_WHAT IS EXPECTED_
The response must contain every line from the records below that has "screenshot".

_SUPPLIED RECORDS_

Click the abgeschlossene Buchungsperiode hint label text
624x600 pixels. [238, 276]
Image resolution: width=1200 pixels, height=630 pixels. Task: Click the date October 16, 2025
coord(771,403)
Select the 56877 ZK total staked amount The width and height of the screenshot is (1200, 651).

==

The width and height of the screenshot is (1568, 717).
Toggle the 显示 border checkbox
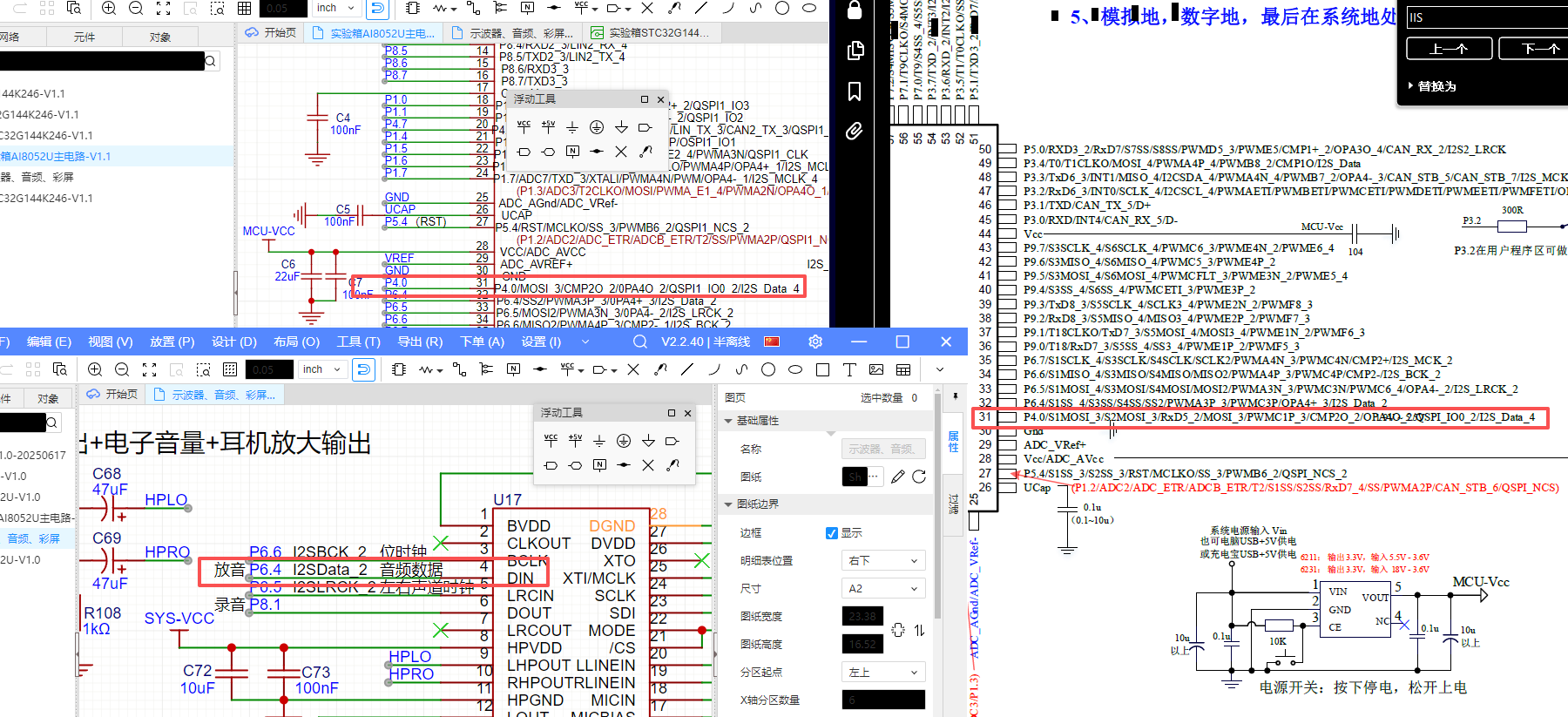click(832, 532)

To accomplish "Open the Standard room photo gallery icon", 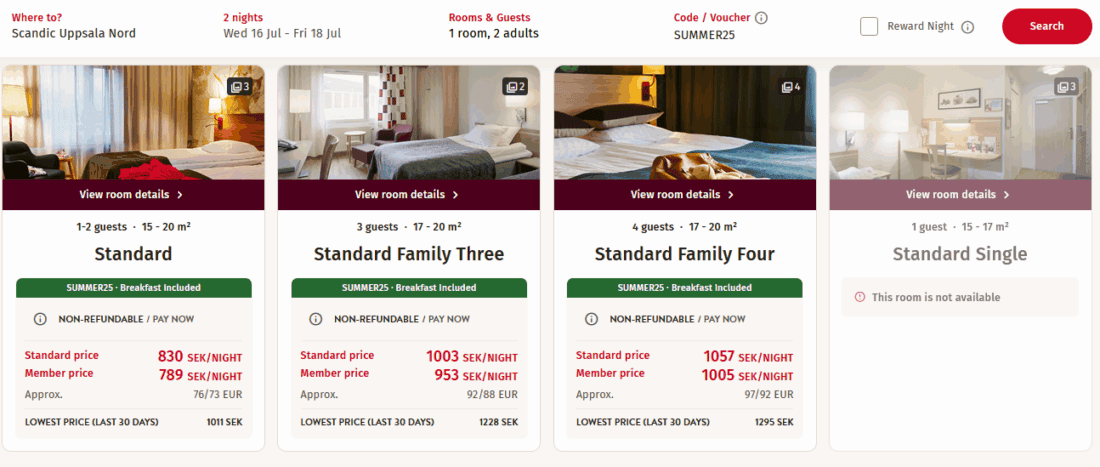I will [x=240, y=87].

_RESULT OF THE TASK_
Select the 56877 ZK total staked amount The width and height of the screenshot is (1200, 651).
The width and height of the screenshot is (1568, 717).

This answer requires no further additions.